Assuming you have a TIE server, I would personally do the following:
Set RP to High (also make sure to run the McAfee test file to ensure your traffic is getting out to the cloud for RP Dynamic). As long as you don't enable offline scanning, it should be fine.
DAC at Unknown
Block at Might Be Malicious
Clean at Most Likely Malicious.
I would block for all the memory injection rules at a minimum. If you don't see too many false positives, also the writing to and deleting ransomware rules.
Also, to help mitigate false positives, I would enable JTI rule 250.
This is a very secure configuration. It will take some effort around trusting files in TIE, but if you want to really secure things, this will do it. A couple of processes might need exclusions in the DAC exclusion list, such as Explorer, IE, etc. This will limit containment if an untrusted DLL is loaded. So you lose a bit of coverage there, but you'll be less likely to run into issue because of DLLs dropping the process reputation of those things and them getting contained.

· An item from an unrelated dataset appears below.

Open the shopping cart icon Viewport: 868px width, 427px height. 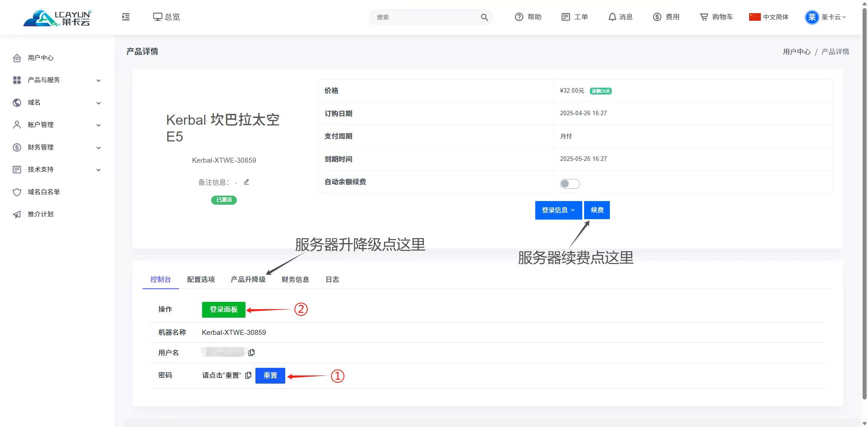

I disagree with setting DAC to unknown. In most enterprises, you have thousands over thousands unknown executables. The ones from inhouse-programmed applications are mostly those who have the most problems with a containment. Therefore, leave DAC to "Might be Malicious" if you want to stay away from a lot of extra work. Setting DAC to unknown would IMHO only be useful if you only have very few unknown executables in your environment / on your ATP-clients. And I assume that's not the case.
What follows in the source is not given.